The first line of the entries through the line bearing "Task: Click the Zhejiang": copy these lines exactly and return nothing else.

Stored data:
______

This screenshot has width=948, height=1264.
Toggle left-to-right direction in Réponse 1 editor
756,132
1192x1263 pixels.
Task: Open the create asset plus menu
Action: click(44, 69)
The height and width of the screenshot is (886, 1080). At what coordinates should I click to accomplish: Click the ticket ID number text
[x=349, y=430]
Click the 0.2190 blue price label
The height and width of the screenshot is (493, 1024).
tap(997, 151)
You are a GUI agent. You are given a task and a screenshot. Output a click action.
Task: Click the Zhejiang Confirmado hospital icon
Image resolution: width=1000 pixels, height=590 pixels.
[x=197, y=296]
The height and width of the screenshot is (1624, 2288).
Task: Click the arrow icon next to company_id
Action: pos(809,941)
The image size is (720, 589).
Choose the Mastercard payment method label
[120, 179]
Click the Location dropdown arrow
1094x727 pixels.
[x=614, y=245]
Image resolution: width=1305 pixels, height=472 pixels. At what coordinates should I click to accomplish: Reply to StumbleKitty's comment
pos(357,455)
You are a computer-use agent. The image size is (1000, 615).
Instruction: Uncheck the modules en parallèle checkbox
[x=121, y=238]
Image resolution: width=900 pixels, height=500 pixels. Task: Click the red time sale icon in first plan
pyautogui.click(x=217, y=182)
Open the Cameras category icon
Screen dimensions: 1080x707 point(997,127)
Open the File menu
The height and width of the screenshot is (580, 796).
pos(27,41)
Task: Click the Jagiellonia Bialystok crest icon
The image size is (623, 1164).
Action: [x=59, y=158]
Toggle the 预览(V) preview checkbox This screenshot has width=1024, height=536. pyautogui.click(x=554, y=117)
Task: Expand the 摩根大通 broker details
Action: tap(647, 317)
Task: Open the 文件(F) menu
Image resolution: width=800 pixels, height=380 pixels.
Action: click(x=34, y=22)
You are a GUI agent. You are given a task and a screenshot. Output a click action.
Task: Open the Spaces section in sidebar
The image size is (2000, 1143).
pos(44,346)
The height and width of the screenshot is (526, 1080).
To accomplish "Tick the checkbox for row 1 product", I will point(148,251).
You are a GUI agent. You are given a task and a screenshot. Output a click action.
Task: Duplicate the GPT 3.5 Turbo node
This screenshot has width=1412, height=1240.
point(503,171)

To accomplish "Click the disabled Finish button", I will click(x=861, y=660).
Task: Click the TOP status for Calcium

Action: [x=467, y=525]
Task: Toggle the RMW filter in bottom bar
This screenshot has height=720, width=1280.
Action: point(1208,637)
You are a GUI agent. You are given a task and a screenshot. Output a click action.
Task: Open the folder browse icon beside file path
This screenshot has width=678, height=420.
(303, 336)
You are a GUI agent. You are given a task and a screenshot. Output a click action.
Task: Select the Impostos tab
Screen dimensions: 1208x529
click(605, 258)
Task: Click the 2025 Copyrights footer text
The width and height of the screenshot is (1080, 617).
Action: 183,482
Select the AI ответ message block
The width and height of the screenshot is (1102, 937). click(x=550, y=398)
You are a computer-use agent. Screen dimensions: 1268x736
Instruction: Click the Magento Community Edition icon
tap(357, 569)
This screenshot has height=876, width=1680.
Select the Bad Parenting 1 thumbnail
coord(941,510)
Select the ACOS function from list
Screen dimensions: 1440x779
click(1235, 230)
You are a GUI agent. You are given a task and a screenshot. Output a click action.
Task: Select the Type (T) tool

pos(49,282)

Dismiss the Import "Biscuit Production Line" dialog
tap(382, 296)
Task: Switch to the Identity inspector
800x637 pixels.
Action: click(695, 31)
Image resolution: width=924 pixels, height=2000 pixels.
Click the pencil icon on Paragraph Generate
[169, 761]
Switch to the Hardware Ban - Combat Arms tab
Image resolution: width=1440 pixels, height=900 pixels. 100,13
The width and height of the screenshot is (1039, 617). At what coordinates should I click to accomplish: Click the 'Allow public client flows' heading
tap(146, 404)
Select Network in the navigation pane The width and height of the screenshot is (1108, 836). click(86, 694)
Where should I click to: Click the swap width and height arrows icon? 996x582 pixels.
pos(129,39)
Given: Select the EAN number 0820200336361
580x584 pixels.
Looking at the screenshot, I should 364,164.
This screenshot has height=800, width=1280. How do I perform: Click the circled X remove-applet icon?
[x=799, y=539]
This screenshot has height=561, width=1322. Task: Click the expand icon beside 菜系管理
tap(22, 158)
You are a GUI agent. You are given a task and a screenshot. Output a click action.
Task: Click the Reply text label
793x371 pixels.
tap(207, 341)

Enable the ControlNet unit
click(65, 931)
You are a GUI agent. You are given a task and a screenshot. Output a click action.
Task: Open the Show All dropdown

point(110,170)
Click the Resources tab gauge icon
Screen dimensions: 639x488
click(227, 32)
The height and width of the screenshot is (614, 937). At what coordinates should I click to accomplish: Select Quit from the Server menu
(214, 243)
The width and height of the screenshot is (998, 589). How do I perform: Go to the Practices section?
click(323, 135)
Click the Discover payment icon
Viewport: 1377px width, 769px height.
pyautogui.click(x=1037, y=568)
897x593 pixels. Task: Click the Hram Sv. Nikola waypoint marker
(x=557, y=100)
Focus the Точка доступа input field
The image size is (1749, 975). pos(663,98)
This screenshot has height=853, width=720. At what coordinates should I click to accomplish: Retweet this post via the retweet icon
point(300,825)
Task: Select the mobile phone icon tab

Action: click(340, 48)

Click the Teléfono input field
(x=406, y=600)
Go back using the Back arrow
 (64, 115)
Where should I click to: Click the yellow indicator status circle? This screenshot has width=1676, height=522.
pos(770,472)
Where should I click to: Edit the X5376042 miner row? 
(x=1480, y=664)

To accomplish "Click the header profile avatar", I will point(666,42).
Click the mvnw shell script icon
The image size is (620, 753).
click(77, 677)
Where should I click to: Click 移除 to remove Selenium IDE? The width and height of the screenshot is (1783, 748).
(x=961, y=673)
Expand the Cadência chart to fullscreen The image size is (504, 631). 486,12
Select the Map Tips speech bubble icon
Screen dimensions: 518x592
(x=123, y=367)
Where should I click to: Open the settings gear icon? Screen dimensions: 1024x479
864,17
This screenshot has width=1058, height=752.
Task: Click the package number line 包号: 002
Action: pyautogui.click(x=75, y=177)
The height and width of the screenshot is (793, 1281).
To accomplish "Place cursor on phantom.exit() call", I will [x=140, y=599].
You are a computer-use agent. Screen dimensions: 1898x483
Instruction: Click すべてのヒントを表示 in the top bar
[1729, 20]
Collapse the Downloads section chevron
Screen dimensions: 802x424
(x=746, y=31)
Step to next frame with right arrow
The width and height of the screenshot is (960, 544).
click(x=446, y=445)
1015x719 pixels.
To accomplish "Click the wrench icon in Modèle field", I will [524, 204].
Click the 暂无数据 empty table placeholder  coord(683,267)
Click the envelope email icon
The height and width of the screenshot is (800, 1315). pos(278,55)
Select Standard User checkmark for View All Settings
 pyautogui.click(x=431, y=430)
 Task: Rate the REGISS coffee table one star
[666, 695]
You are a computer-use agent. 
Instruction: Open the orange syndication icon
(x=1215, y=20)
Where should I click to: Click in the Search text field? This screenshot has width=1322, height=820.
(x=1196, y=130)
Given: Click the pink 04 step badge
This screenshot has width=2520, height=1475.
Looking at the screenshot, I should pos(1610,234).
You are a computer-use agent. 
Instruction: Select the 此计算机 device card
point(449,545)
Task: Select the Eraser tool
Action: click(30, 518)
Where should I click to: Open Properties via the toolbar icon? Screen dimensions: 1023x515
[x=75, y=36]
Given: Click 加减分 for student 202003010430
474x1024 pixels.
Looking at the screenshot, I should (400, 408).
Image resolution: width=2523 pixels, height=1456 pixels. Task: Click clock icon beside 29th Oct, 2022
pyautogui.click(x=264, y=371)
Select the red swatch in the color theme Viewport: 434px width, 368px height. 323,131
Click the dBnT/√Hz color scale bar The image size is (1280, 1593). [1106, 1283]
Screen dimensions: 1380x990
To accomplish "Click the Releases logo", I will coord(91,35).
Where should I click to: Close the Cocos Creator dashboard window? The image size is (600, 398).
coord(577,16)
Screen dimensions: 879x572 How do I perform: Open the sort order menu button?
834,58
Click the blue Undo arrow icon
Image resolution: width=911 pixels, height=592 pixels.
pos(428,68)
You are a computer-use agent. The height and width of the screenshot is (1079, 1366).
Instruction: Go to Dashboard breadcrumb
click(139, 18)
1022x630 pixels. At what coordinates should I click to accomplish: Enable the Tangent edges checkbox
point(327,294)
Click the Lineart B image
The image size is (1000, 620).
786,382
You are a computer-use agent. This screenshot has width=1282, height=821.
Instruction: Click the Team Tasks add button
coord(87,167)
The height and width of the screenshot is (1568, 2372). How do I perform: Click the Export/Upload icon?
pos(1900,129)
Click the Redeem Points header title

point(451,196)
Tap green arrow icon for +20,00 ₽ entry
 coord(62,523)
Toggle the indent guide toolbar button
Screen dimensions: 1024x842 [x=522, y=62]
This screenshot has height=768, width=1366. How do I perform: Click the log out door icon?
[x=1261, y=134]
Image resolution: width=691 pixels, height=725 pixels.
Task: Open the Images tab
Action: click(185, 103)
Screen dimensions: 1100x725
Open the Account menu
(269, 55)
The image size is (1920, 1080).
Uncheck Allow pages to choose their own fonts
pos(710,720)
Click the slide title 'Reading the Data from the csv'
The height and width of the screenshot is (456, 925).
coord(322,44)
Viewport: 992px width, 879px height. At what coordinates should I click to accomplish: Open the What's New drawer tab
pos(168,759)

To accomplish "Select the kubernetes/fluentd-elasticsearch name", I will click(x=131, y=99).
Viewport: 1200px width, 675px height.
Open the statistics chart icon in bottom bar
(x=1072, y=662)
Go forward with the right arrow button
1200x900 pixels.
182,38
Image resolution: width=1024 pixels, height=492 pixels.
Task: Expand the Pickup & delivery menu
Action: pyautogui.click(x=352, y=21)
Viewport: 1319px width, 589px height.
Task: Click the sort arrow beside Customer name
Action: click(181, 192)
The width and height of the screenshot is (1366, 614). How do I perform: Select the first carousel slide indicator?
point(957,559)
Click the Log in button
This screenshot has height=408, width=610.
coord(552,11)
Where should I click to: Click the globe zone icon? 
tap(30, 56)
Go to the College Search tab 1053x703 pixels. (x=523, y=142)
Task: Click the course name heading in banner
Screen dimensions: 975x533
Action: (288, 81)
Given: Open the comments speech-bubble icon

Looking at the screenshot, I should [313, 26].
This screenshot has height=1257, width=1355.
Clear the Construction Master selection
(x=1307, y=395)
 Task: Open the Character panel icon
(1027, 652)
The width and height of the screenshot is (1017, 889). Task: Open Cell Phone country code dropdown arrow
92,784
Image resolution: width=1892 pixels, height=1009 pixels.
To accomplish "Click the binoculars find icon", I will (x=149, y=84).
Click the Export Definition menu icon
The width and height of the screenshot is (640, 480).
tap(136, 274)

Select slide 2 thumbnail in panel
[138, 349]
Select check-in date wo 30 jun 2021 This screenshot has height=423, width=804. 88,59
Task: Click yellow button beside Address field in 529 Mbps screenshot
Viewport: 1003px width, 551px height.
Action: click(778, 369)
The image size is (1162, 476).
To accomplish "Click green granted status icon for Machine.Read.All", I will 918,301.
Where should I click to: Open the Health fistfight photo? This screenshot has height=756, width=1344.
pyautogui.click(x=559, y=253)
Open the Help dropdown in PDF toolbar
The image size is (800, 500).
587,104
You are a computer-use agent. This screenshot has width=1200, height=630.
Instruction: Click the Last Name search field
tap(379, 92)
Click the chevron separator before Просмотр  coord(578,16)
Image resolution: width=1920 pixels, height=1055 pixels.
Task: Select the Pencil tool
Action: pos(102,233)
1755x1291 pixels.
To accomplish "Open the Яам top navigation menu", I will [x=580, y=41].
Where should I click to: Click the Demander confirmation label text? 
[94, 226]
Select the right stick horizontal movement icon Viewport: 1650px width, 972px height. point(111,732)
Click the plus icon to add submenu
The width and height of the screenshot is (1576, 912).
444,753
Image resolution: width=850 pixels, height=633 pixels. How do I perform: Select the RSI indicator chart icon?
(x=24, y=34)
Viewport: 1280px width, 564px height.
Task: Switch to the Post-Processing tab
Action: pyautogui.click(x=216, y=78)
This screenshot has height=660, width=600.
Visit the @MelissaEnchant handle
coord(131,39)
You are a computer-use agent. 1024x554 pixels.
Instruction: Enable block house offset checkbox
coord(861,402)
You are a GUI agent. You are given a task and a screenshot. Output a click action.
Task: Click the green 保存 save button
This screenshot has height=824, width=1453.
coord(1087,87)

______

→ **TASK SOLUTION**:
This screenshot has width=948, height=1264.
Toggle left-to-right direction in Réponse 1 editor
756,132
1192x1263 pixels.
Task: Open the create asset plus menu
Action: click(44, 69)
The height and width of the screenshot is (886, 1080). At what coordinates should I click to accomplish: Click the ticket ID number text
[x=349, y=430]
Click the 0.2190 blue price label
The height and width of the screenshot is (493, 1024).
tap(997, 151)
You are a GUI agent. You are given a task and a screenshot. Output a click action.
Task: Click the Zhejiang Confirmado hospital icon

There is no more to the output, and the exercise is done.